Мать явно намекает на собственную небольшую комнатку, откуда в ванную надо идти через весь коридор.
— Егор найдет себе место, — твердо говорит Георгий Эдуардович. — А Наталью я здесь видеть не хочу.
— Разлучать мать с сыном, это…
— Уйди, пожалуйста.
— Я уйду, — Олимпиада Серафимовна, словно боевой конь, вскидывает увенчанную высоким пучком голову. И теперь это звенит так оглушительно, что Георгию Эдуардовичу кажется, будто над головой раскачивается колокол.
— Но я еще вернусь, сын!
Как же все-таки много в ней наигранности и театральности!
— Я не выйду к ужину, — кричит он на осторожный стук в дверь Ольги Сергеевны. — И ничего мне не приносите!
— Чаю, быть может? — из-за двери спрашивает она.
— Позже.
Ужасный день. В суете всех этих разборок он как-то забыл про Майю, про то, что собирался поговорить о ней с мачехой. Еще и это! Нет, надо отвлечься и забыть про все проблемы. Полюбоваться «Деринджером», забыть про мирское, вернуться к своим грезам. Где они, ковбои с Дикого Запада?
Из ящика стола Георгий Эдуардович достает бутылку хорошего французского коньяка. Попозже, когда алкоголь пробудит исчезнувший ото всех этих передряг аппетит, можно будет попросить у Ольги Сергеевны ужин. «Ужином» в доме называют поздний обед, поскольку такового нет вообще. Завтрак с одиннадцати до двенадцати, и только часам к шести все снова собираются за столом. Георгий Эдуардович вспоминает о заливном, которое так замечательно готовит Ольга Сергеевна. Эта женщина непременно должна остаться. Она умеет готовить и, кажется, очень любит детей. В доме давно не было маленьких детей, и он уже забыл, как все это было. Сколько же она живет в этом доме, в семье? Кажется, Эдик рос без Ольги Сергеевны, а вот Егорушка… Как же давно все это было!
За столом на веранде скорбное молчание, как во время поминок. Вера Федоровна, вздыхая, рассматривает грязное пятно на перчатке, другие смотрят только на нее, не друг на друга, словно тоже увлечены этим злосчастным пятном. Наконец, Наталья Александровна просит водки.

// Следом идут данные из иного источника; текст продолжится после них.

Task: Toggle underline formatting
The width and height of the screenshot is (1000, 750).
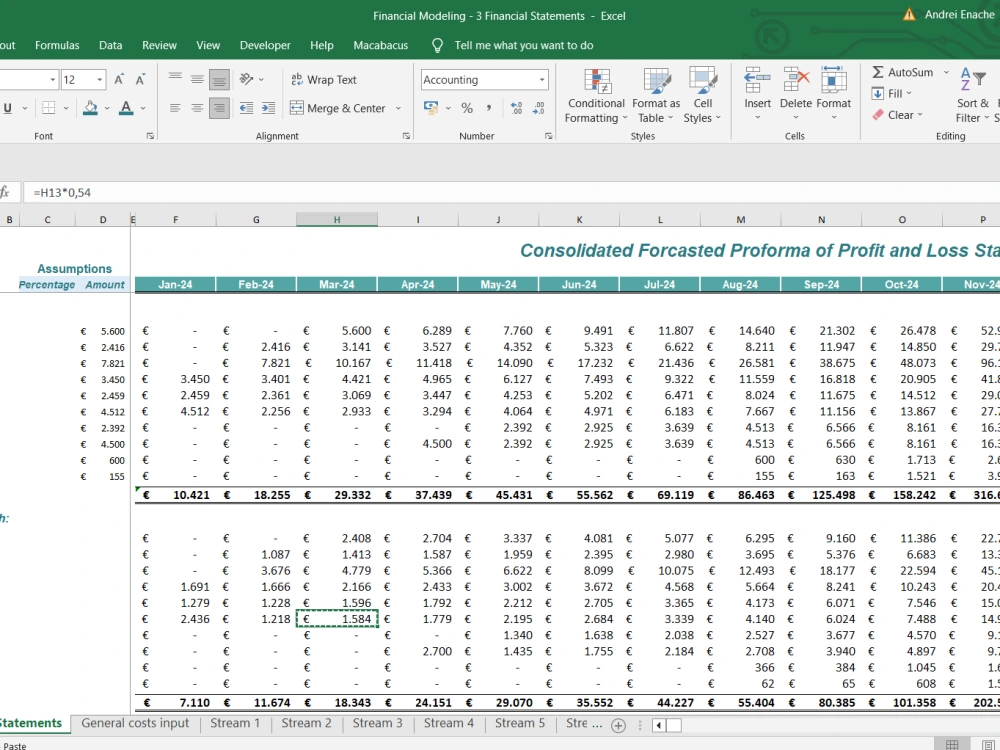Action: click(8, 107)
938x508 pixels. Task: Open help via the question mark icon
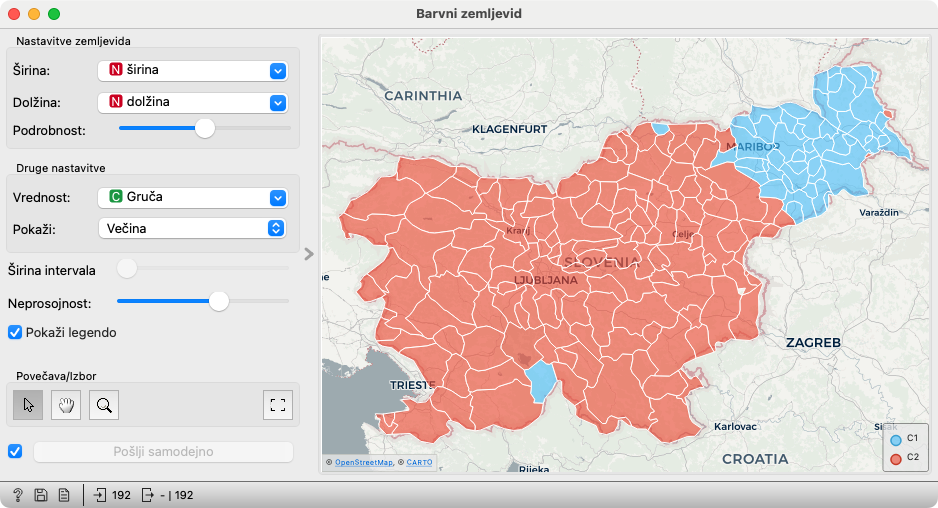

— А когда женщины напиваются, они делаются очень противными, — сообщает Егорушка. — Я помню, как ты, мама, блевала на розовый куст, который потом очень долго пах совсем не розой. Потому что это самый отвратительный в мире запах. И стойкий.
— Егор!
— Браво! — Снова хлопает в ладоши Эдик. — Столько эмоций за один вечер можно получить только за карточным столом. Как только дедушка умер и оставил огромное наследство, вы стали так же интересны, как покер, господа. Маман, ты дама треф, наша юная родственница дама бубен, Нелли Робертовна червонная, а уж вы, Наталья Александровна, простите, дама пик.